Ich würde meines und das neu erstandene Baumwollshirt übereinander anziehen. Darüber dann meine Windstopper Laufjacke, an den Beinen nur die kurze Lauftights und für nach dem Rennen blieb mir somit der Pulli und die lange Hose.
Super Plan.
Naja eigentlich ein scheiß Plan, aber besser gings nunmal nicht.
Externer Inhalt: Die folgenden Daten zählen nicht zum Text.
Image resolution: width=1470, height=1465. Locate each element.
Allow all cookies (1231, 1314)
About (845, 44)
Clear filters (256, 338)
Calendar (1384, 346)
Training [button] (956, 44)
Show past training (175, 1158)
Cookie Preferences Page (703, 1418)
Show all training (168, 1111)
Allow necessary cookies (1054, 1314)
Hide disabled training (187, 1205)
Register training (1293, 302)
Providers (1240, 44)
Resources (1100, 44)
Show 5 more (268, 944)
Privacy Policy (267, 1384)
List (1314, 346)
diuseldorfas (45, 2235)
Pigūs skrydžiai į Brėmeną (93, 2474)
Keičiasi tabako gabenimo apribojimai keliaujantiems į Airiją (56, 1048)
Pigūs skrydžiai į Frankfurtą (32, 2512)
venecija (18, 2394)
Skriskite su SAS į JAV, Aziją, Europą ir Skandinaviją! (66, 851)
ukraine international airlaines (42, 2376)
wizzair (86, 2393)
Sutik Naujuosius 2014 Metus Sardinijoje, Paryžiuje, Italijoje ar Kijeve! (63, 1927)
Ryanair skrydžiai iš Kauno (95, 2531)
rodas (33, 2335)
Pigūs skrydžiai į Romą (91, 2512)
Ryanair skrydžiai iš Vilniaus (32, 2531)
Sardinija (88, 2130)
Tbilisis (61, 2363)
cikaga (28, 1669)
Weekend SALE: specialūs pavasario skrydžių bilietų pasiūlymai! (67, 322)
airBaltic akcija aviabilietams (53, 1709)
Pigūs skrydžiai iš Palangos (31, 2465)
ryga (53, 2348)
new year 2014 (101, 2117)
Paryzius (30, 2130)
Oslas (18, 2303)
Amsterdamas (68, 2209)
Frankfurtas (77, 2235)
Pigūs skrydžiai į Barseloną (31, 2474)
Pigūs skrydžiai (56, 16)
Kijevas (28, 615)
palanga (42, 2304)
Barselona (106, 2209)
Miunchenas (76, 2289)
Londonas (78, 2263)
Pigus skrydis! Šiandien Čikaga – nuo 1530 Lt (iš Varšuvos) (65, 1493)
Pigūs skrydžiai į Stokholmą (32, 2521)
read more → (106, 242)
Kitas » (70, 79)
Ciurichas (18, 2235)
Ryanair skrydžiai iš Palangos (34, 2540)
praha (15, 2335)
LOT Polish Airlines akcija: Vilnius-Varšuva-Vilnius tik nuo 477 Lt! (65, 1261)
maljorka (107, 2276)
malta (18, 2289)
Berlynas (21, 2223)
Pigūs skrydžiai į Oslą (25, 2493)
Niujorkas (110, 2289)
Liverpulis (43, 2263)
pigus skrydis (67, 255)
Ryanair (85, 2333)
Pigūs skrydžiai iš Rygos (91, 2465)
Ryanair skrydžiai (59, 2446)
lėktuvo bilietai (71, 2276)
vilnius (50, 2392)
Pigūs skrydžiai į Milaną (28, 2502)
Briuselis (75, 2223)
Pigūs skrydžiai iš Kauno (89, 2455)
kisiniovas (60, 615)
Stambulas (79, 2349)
Als ich mich warmlief unterschied ich mich äußerlich noch nicht von den anderen Läufern. Ich war halt der Einzige, der die Startnummer auf der Jacke trug. Alle anderen hatten ihre Nummer darunter.
Schon beim Warmlaufen trieb es mir dank der 2 Shirts den Schweiß auf die Stirn. Oh man, diese 5000m werden mein Ende bedeuten.
Lungenentzündung.
Mindestens!

In buchstäblich letzter Minute vor dem Start entschied ich mich um:
Das bereits jetzt durchgeschwitzte schwarze Shirt musste weg!
Also entblätterte ich mich mitten im Schnee obenrum komplett, zog dann nur das knallorangene Werbeshirt an, darüber die Laufjacke… ja und was jetzt mit meinem schwarzen Shirt? Zum Auto und zurück würde ich es nicht schaffen!
Der Rennleiter bat alle männlichen 5000m-Starter sich „Hinter der weißen Linie aufzustellen“.
Haha, ein Witzbold! Hier liegen 25cm Neuschnee rum…
Hastig zog ich also mein schwarzes Shirt über die Jacke und legte meine Startnummer an.
Rückenaufdruck des Shirts war übrigens: Nicht stürzen!
So sputete ich mich zur Startlinie und begutachtete noch kurz die anderen Läufer: Allesamt durchtrainierte Kerls, nur etwas abseits stand ein etwas untrainierterer junger Mann in einem grauen Jogging-Anzug Marke Kaufhof-Wühltheke.
Gut, Letzter würde ich also nicht werden, trotz meines Ausrüstungs-Handicaps.
Der Startschuss fiel, das Feld setzte sich rasch in Bewegung und als es nach gut 300m nach links abbog hörte ich von hinten (vermutlich) meinen Baumwoll-Leidensgenossen sagen: „War ja klar. Erste Kurve und schon wieder Letzter…“
Wenigstens hatte er seinen Humor nicht verloren. Den würde er auch noch brauchen, denn allein ich würde ihn 2mal überrunden – auf einem 5-Runden-Rennen.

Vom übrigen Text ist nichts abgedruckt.